··· Listed entries ···

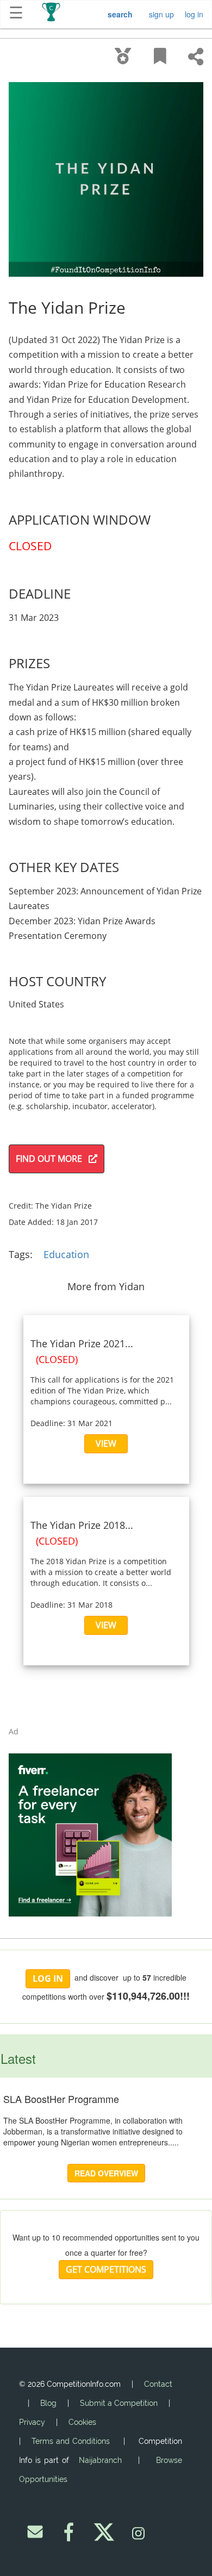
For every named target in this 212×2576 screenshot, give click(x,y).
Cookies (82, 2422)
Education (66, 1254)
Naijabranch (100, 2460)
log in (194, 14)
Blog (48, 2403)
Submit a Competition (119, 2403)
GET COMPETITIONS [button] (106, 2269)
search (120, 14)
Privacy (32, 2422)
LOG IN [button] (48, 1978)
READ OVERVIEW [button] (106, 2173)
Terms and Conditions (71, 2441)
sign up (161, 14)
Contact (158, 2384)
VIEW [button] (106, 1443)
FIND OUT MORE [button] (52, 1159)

···

_Prompt_. Scan the material above for the word "button". Copy each line where it occurs.

_Response to this task_.
GET COMPETITIONS [button] (106, 2269)
LOG IN [button] (48, 1978)
READ OVERVIEW [button] (106, 2173)
VIEW [button] (106, 1443)
FIND OUT MORE [button] (52, 1159)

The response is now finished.